__Task to carry out__
Pick up the Fall Hershey car corral text at the point where it stops and keep writing it.

__Reading text__
######

Fall Hershey (formally entitled the Antique Automobile Club of America Eastern Division National Fall Meet, which is why we call it Fall Hershey) is an automotive smörgåsbord: collector-car flea market, car corral, judged car show, and auction, encompassing such a voluminous spread of acreage that one needs at least three days to take it all in.
We’ve covered Fall Hershey on this blog in the past; this year, as a tie-in with the report on the previous week’s Carlisle visit, the focus shall be on the car corral. Unlike Carlisle, where one can offer for sale a fat-tired 2003 Toyota pickup truck if one desires, AACA’s rules apply. Vehicles placed in the car corral must be a minimum of 25 years old, and must essentially be in “stock” condition. Beyond that, asking prices are determined by the sellers, and negotiations are strictly between seller and buyer. A car corral office and public notary are on hand to facilitate exchanges.
Overall, the quality and variety of cars were on par with previous years. Unlike the recent past, and eerily similar to Carlisle, were the long stretches of empty spots. It was not a ghost town, however, I’d estimate that 25% of available spots remained so.
The corral has changed in other ways. Way back in the 1980s and 1990s, most cars for sale were privately owned. Deals were often made among hobbyists who knew each other, or at least had a mutual friend. If buyer and seller were meeting for the first time, the sale would many times be the start of a new friendship.
Today, classic car dealers buy up an entire row in the corral, and place their half-dozen or dozen cars together. (You can always tell: the signage and lettering styles are identical.) Dealers are as likely to be buyers as they are sellers. Asking prices are set by picking numbers out of a hat (I kid, but you do sometimes wonder about the relationship between that number on the windshield and reality).
Dealers spew the same lines: “it’s a good car, runs good, real solid, real nice condition, all restored, very rare with these options”. The lack of specificity is jarring. Not to disparage dealers, but if you do find an individual owner who is selling, you are more likely to learn more about a vehicle’s true recent history.

######

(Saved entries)
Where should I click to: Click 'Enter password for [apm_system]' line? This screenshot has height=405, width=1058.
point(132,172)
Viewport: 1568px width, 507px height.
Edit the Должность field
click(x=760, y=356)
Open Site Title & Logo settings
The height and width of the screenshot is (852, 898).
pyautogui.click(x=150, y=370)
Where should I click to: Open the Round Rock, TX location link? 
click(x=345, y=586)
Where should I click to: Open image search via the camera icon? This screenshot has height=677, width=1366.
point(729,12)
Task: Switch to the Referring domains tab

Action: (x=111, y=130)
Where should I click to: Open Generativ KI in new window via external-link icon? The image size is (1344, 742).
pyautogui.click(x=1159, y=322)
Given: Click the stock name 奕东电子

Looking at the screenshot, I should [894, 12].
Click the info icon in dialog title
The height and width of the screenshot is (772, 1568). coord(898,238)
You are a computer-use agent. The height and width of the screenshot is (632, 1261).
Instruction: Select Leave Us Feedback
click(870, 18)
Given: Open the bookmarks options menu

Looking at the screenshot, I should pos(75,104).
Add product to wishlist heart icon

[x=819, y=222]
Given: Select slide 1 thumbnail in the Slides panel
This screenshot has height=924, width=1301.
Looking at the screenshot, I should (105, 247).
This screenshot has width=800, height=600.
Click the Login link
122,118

######

__Result__
A private owner will talk specifics: “I bought it 10 years ago, put 5,000 miles on it, drove it in an AACA tour five years ago, re-did the brakes two winters ago, and drove it here from Maryland”. Comments like these were actually overheard this year.
This lengthy preamble is to set the stage for my eclectic selection from the car corral. The thirty cars below are arranged in order of asking price. No attempt was made to ascertain if the seller was a private owner or dealer. While all these cars “looked good”, condition was not analyzed, and mileage was not recorded. You can presume that none was modified to be non-original. In the case of American cars, the level of optional equipment was not noted. The vast majority of signage indicated “or best offer”, so think of these prices as a negotiable starting point.
Organizing them in price ranges allows the reader to make comparative estimates regarding what your collector-car piggy bank can get you. Have fun on your imaginary shopping trip.
Part 2 will be my report on the 2017 RM Sotheby’s Hershey Auction.
Car Corral, $4,900 to $9,500:
Car Corral, $12,000 to $18,000:
Car Corral, $22,000 to $30,000:
Car Corral, $38,000 to $50,000:
Car Corral, $75,000 to $100,000:
All photographs copyright © 2017 Richard A. Reina. Photos may not be copied or reproduced without express written permission.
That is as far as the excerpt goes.